__REQUIREMENT__
List all lines in the material below that contain "link".
Segment Open
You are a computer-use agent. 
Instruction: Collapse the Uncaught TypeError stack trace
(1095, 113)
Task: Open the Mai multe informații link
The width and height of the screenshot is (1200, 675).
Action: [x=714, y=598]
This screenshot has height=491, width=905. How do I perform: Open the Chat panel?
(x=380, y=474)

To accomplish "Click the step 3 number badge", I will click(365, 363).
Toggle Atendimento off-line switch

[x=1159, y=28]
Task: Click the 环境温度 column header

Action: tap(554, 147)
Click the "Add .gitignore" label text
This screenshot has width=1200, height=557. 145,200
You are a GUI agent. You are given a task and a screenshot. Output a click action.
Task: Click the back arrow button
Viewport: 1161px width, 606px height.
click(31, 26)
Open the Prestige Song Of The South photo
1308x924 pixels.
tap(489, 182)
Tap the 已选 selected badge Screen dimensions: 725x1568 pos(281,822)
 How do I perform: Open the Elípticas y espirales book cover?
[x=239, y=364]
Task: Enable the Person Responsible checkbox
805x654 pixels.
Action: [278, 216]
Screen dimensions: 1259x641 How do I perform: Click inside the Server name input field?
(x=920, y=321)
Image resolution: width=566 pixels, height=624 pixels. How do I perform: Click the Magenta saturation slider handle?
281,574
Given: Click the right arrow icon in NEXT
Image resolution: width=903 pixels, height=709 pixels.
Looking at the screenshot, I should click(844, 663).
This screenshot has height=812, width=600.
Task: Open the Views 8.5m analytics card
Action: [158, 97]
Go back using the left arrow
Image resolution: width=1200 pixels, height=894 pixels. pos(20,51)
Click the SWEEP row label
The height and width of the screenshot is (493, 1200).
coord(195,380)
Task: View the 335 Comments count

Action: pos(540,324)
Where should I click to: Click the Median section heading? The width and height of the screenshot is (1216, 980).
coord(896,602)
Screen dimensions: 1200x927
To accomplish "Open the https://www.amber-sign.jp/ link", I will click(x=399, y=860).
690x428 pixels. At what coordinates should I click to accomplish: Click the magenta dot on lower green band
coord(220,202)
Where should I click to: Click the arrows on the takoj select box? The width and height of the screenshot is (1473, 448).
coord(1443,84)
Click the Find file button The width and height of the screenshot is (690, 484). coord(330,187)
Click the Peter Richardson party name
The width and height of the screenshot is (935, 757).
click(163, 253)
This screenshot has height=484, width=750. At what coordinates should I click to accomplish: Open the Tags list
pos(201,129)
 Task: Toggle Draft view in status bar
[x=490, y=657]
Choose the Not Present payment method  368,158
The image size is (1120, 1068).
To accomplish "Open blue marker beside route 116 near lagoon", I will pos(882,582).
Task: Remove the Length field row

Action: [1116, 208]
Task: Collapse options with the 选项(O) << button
Segment Closed
__WRITTEN ANSWER__
Task: Open the Mai multe informații link
To accomplish "Open the https://www.amber-sign.jp/ link", I will click(x=399, y=860).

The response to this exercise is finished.